- Born: David Charles Horowitz June 30, 1937 The Bronx, New York City, U.S.
- Died: February 14, 2019 (aged 81) Los Angeles, California, U.S.
- Occupation: Consumer advocate
- Spouse(s): Judith Rosenthal ​ ​(m. 1964; div. 1969)​ Suzanne McCambridge ​(m. 1973)​
- Children: 2

= David Horowitz (consumer advocate) =

American consumer advocate and journalist (1937–2019)

David Charles Horowitz (June 30, 1937 – February 14, 2019) was an American consumer reporter and journalist for KNBC in Los Angeles, whose television program Fight Back! would warn viewers about defective products, test advertised claims to see if they were true, and confront corporations about customer complaints.
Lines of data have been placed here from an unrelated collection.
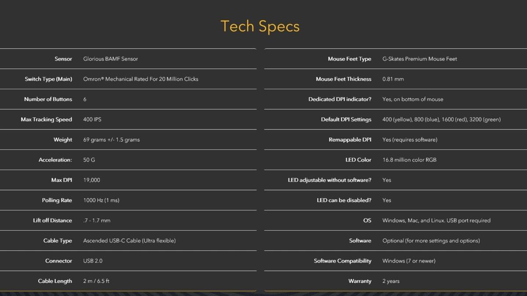Click the Ascended USB-C Cable text
This screenshot has height=296, width=527.
[x=130, y=240]
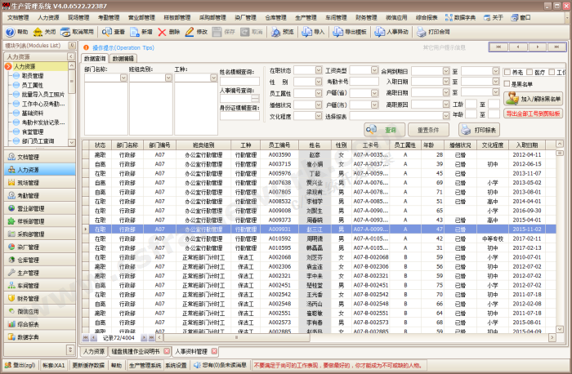The width and height of the screenshot is (572, 374).
Task: Switch to the 数据编辑 tab
Action: point(123,59)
He was on the boards of directors of the National Broadcast Editorial Conference, City of Hope, and the American Cancer Society, and he served on the advisory boards of the FCC and the Los Angeles District Attorney.

Horowitz has been described as a consumer advocate; he shunned the description, noting that he always tried to maintain an objective point of view toward both the consumer and the businesses he profiled.

==Early life==
Horowitz attended Bradley University, where he became a member of Alpha Epsilon Pi, and graduated with high honors in 1959. Horowitz earned a master's degree in journalism from Northwestern University in 1961, then worked at newspapers and TV stations in the Midwest, including KRNT-TV (now KCCI) in Des Moines, Iowa. He was a writer for The Huntley–Brinkley Report.

== Television career ==
Horowitz opened the first news bureau for NBC News during the Vietnam War.

In early 1973, Horowitz was offered a chance to develop a consumer-awareness news segment for KNBC, NBC's flagship Los Angeles station. He nearly turned it down because they had offered it to six other people before him. Nevertheless, the segment on KNBC Newservice was successful, and Horowitz gained a reputation through the 1970s as a consumer reporter and advocate. He began the weekly consumer advocate program Fight Back! with David Horowitz in 1976, and he made appearances on NBC programs including regular appearances on the Today program and on America Alive! in 1978.

Horowitz made a guest appearance on The Super Mario Bros. Super Show! in 1989. He also appeared as himself on an episode of Silver Spoons, ALF, The Golden Girls, The Munsters Today, and Saved by the Bell. Horowitz was also a regular guest on The Tonight Show Starring Johnny Carson and had a reserved parking spot next to Johnny Carson on the NBC lot in Burbank.

Horowitz left KNBC in August 1992 after the station declined to renew his contract and joined KCBS-TV the following year, where he resumed his Fight Back! segments for Channel 2 Action News.

==Hostage situation==
On August 19, 1987, during the 4 p.m. edition of KNBC's Channel 4 News, a gun-wielding man named Gary Stollman got into NBC's Burbank Studios as a guest of a former employee and took Horowitz hostage live on the air. With the gun pressed to his side, Horowitz calmly read the gunman's statements about the CIA and mental health hospitals on camera, but unbeknownst to the gunman, the news feed had been taken off the air and staff members put up a technical difficulties graphic. The man identified himself and at the end of his statement he set the gun down on the news desk, at which point anchorman John Beard quickly confiscated it. The weapon was later revealed to have been an unloaded BB gun. The incident led Horowitz to start a campaign to ban realistic toy guns.

==Controversies==
In 1998, Horowitz joined a political campaign to urge voters to defeat a California ballot initiative calling for a 20% cut in electricity rates for private utility customers and ending surcharges on ratepayers to pay for nuclear power plants. Horowitz later admitted he was paid $106,000 by the campaign.

==Death==
Horowitz died on February 14, 2019, from complications due to dementia.